CFL Players Offer Unique Take On Dud Season
While several CFL players will have to try and find alternative sources of income following the cancellation of the 2020 season, a cancelled season right about now is also an opportunity in disguise, say players Bo Levi Mitchell and Adam Bighill.
Referring to the CFL’s 2020 season cancellation announcement after the league’s recent failure to secure from provincial government in Ottawa a CA$30 million interest-free rescue loan, the players this week during a spate of conference calls offered a surprising take on not being able to play professional football for what would have been the remainder of an abbreviated season.
Bighill and Mitchell both voiced similar opinions on what all the cancellations could potentially mean for the CFL – given that the league were to make proper use of the unexpected opportunity the cancellation has created. This, say the Winnipeg middle linebacker and the Calgary Stampeders star quarterback, is effectively an opportunity to improve the on-again off-again strained relationship between the Canadian Football League and the Canadian Football League Players’ Association (CFLPA).
Time To Fix What Is Broken
Since most of what the league and the CFLPA now have is time, the best use for it would according to Adam Bighill be to build a better relationship in terms of, especially communication. Referring to repeated comments from CFL commissioner Randy Ambrosie regarding a fractured business model, Bighill said he believes the sudden hiatus to be a splendid and unique opportunity to ask those questions necessary in order to fix what is broken.
And it’s an opportunity to improve the CFL not only with a focus on doing better in 2021, says Bo Mitchell, but also when looking ahead to the future and the next 50 years. A down-season is according to the quarterback a rare opportunity to improve the league also for those guys who will play Canadian football in future.

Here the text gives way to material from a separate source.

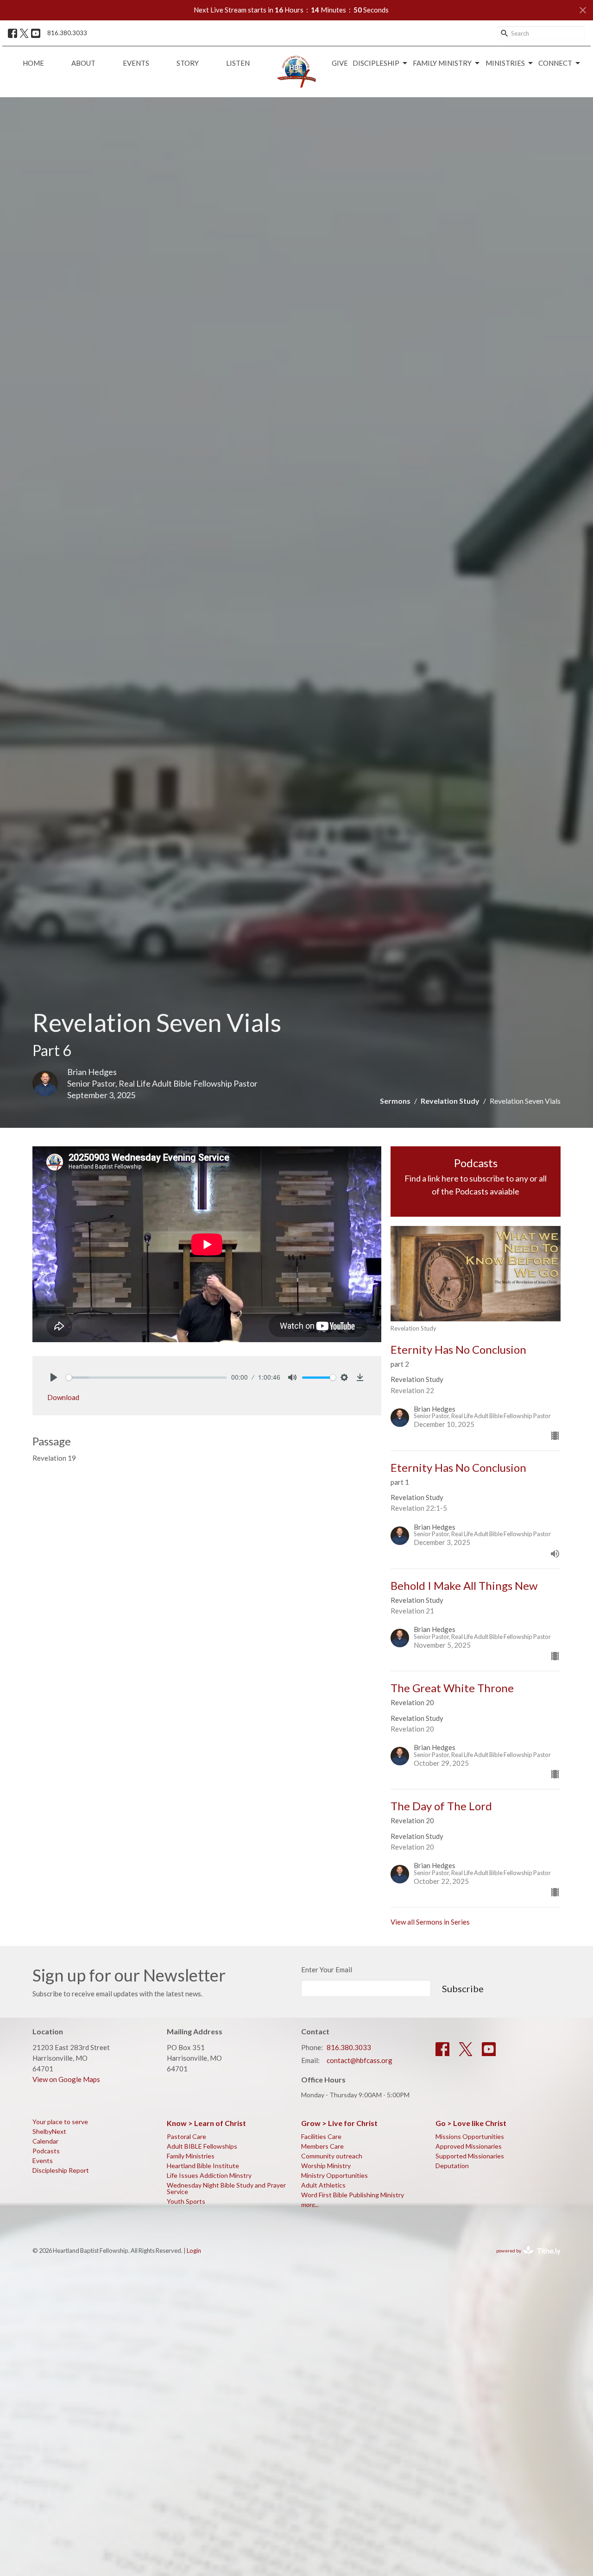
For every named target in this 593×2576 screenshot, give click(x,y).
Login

Mitchell will on a personal level make good use of the time away from the field by allowing his shoulder to 100% heal following surgery – a small mercy he says he appreciates despite everything that’s been going on.

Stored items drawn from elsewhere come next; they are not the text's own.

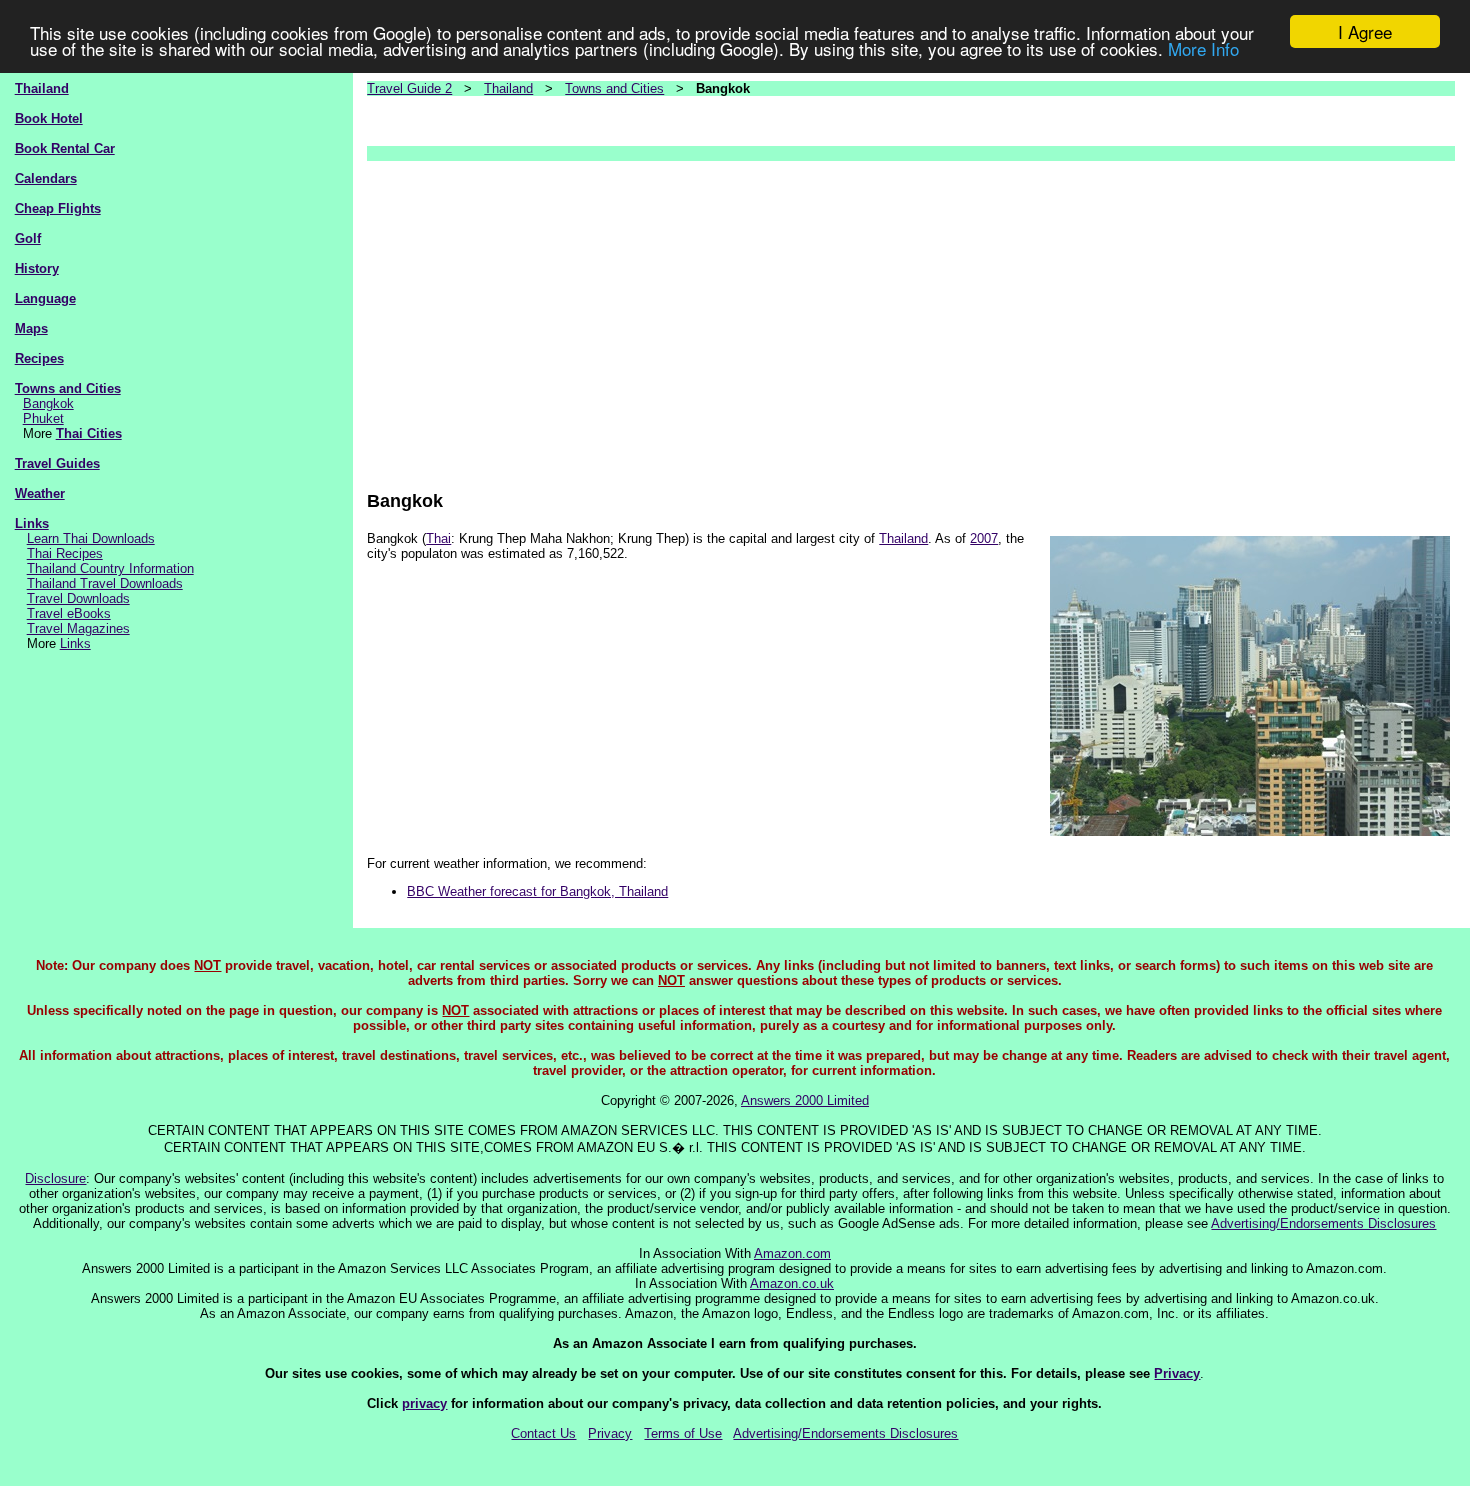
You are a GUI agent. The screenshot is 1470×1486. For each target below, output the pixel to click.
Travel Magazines (78, 628)
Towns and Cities (68, 388)
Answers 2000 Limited (805, 1100)
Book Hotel (49, 118)
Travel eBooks (69, 613)
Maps (31, 328)
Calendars (46, 178)
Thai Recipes (65, 553)
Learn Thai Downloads (91, 538)
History (37, 268)
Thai (438, 538)
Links (32, 523)
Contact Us (543, 1433)
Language (45, 298)
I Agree (1365, 31)
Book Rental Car (65, 148)
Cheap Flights (58, 208)
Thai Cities (89, 433)
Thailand (42, 88)
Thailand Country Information (110, 568)
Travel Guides (57, 463)
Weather (40, 493)
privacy (424, 1403)
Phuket (43, 418)
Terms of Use (683, 1433)
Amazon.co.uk (792, 1283)
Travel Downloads (78, 598)
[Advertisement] (911, 316)
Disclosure (55, 1178)
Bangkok (48, 403)
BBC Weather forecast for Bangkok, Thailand (537, 891)
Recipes (39, 358)
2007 (984, 538)
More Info (1203, 49)
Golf (28, 238)
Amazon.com (792, 1253)
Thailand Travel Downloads (105, 583)
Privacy (1177, 1373)
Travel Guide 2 (409, 88)
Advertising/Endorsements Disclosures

A Chance To Do Things Better
The relationship between the CFL and CFLPA has been everything but smooth sailing. Even something as simple as basic communication regarding the league’s plans for 2020 seemed a ticking timebomb when CFLPA executive director Brian Ramsey in June voiced his frustrations with the CFL on social media.
Several things could have been approached in different and more effective ways, said Ramsey at the time, and in specific reference to the until-recently controversial collective bargaining agreement.